AI bolstering jobs, productivity and wages, says PwC
Artificial intelligence (AI) is creating more meaningful jobs, bolstering productivity, and increasing wages worldwide, according to a 2025 Global AI jobs study by Pricewaterhousecoopers (PwC), but there are fears Jamaica and the Caribbean region are not keeping up to pace.
Dubbed ‘The Fearless Future: 2025 Global AI Jobs Barometer’, the study canvassed close to one billion job advertisements and data from AI-exposed companies from across the world.
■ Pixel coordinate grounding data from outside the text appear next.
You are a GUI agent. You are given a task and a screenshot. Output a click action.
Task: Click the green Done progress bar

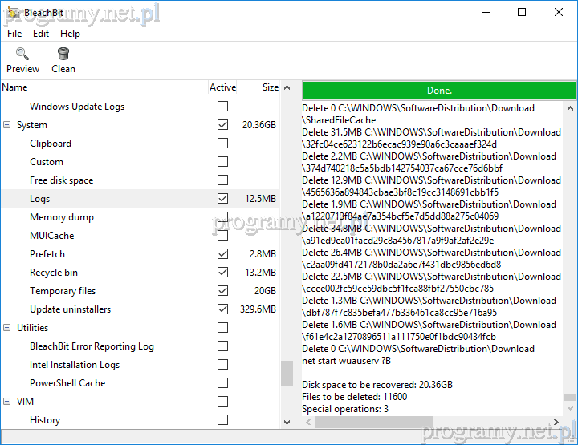439,91
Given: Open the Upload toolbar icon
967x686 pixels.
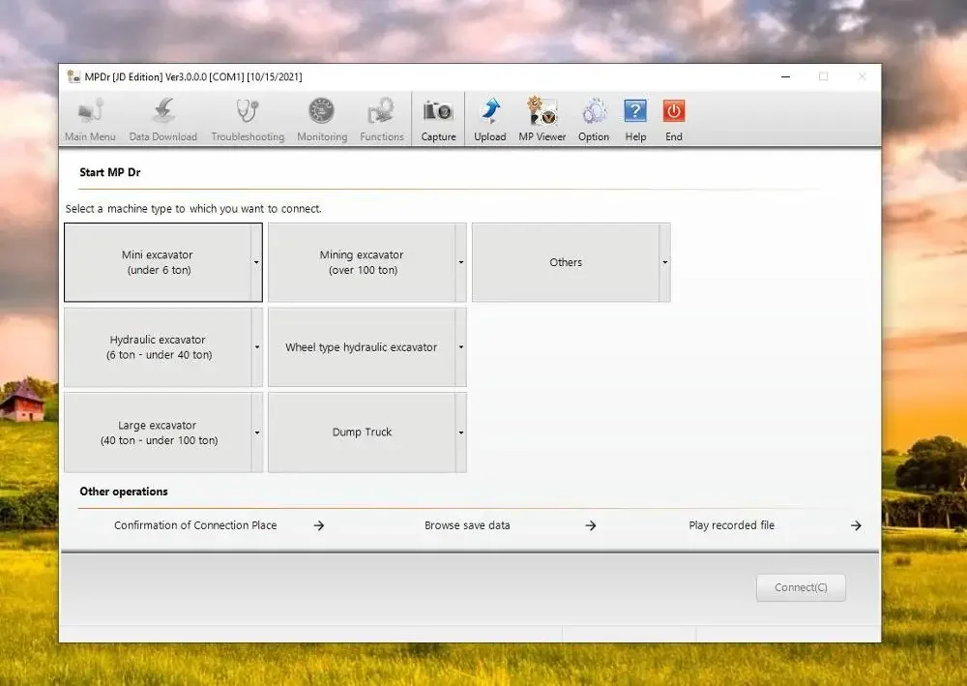Looking at the screenshot, I should point(490,112).
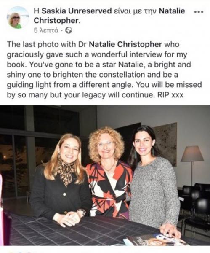The width and height of the screenshot is (210, 253).
Task: Open the Saskia Unreserved profile name link
Action: tap(77, 11)
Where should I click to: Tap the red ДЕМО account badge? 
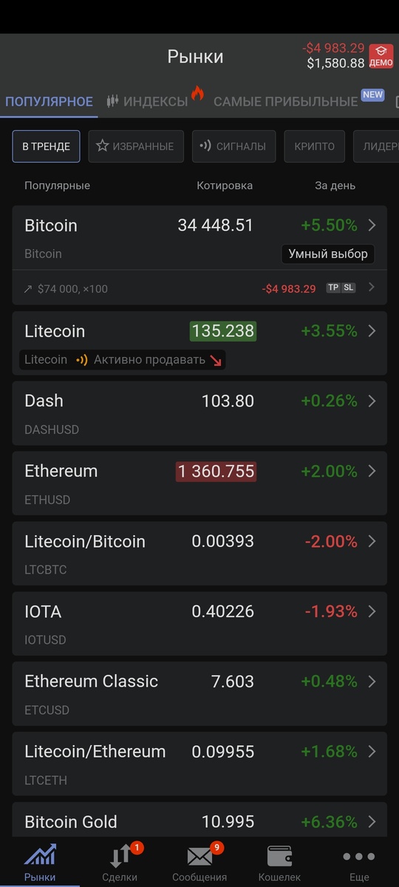click(x=381, y=55)
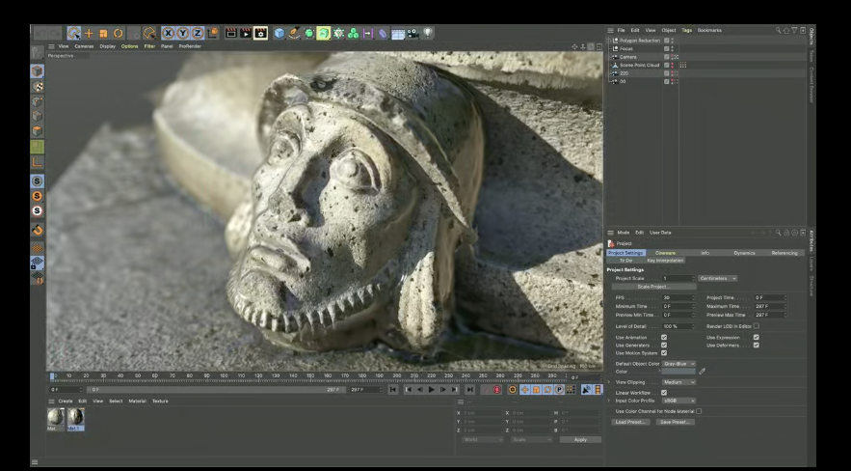
Task: Click the Scale Project... button
Action: [x=653, y=287]
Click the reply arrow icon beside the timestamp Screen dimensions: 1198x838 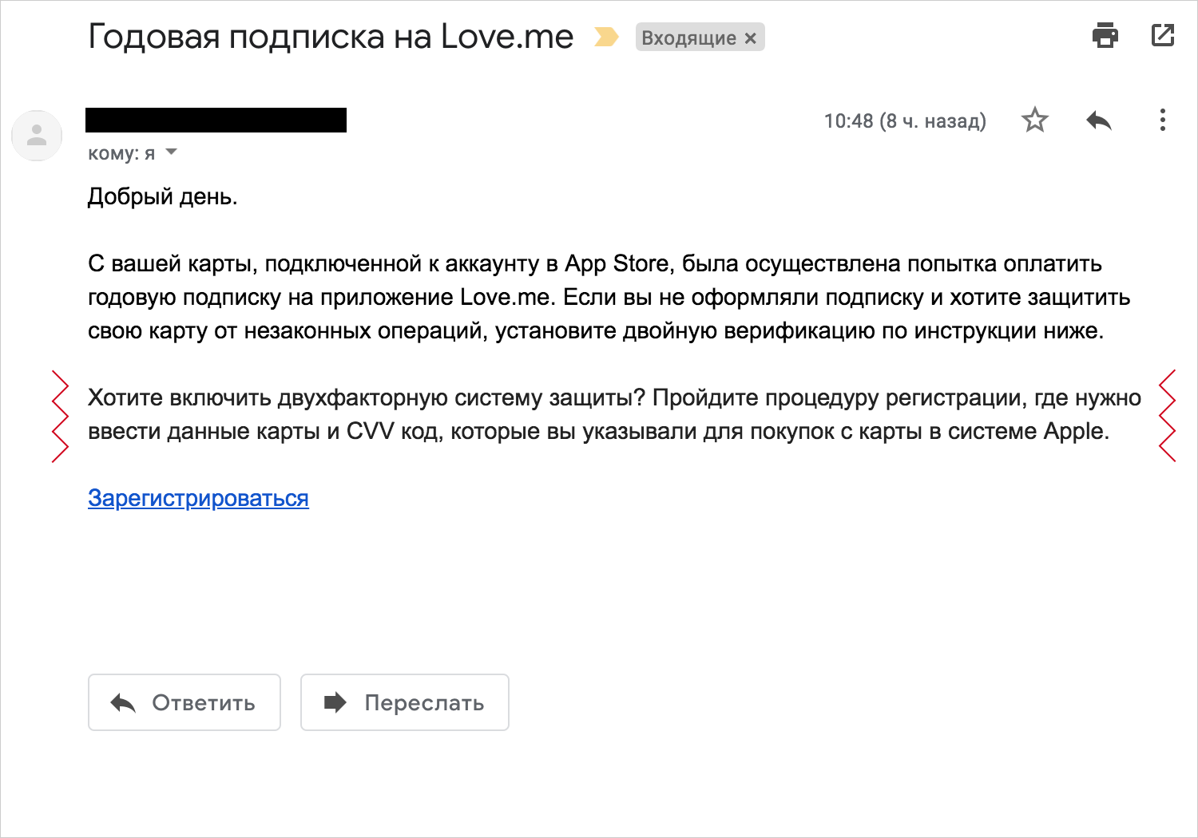tap(1099, 121)
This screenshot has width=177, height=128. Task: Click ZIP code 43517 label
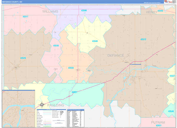pyautogui.click(x=25, y=17)
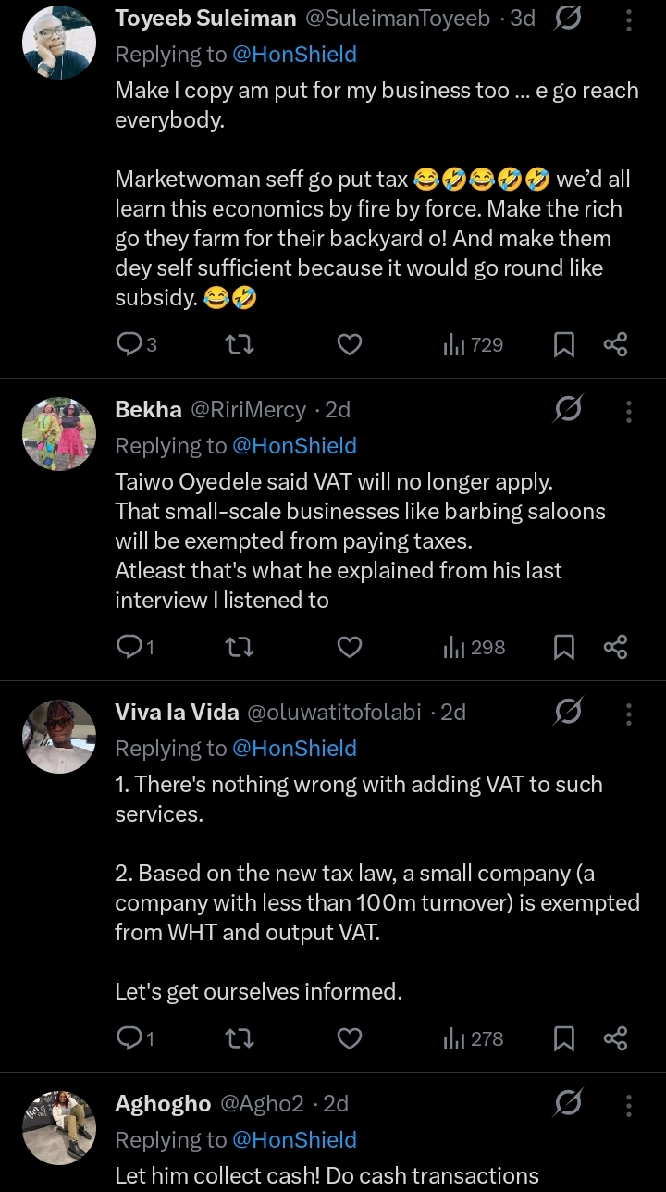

It examined how the rapid transformation in AI is affecting jobs, and found that since 2022, productivity growth in AI-exposed companies has quadrupled.
It also found that industries most exposed to AI saw a three-times-higher growth in revenue per employee compared to those least exposed; wages in AI-exposed industries are rising twice as fast as others with a 56 per cent wage premium for AI-skilled roles, and increased from 25 per cent last year; and that employer demand for skills is evolving 66 per cent faster in AI-exposed jobs, making workforce adaptability a top priority.
Adrian Tait, consulting leader at PwC Jamaica, said such information underscores the immense opportunities available for Jamaica and the wider Caribbean community, but noted, as the study suggests, that regional companies should treat AI as a growth strategy, prioritise AI to multiply output and enhance human thinking, and invest in AI skills.
They should also focus on building trust, through responsible usage of artificial intelligence, the researchers noted.
“While the level of adoption of AI locally is not as high as our larger countries that would have participated in the survey, it certainly provides an insight into what’s likely to happen in our jurisdiction as well. I see it more from a perspective of not what’s happening here, but what we can expect to happen,” he said, debunking concerns about AI being a wholesale replacement of jobs.
ADOPTING TO AI
“It’s really been an augmentation of productivity and an expansion of very specific roles ... . It means that in order to ensure that we are not left behind, I think, probably, the pace of adoption would need to be increased,” charged Tait, noting that, like with past technological innovations, AI demands that companies adopt.
The study urges companies to reskill their employees at speed and build trust as AI depends on strong governance. It comes as a catalyst for the African-Caribbean Hub for Generative Artificial Intelligence Development, launched last week by The University of the West Indies (UWI) and the PJ Patterson Institute for Africa-Caribbean Advocacy.
That initiative is aimed at building and strengthening AI research and development in both Africa and the Caribbean. Fundamentally, it is aimed at economic integration, technological development, resources, sustainability and governance, social inclusion, and policy and advocacy. The official rollout of the initiative will follow a two-year pilot study.
“First thing we are interested in doing is looking at the development of the technology itself, the extent to which it is reflective of the needs of the environment that it is trying to create value in,” Gladstone Hutchinson, professor of economics at The UWI, said at the launch while noting that the regions need to chart their own destinies with regard to their AI future.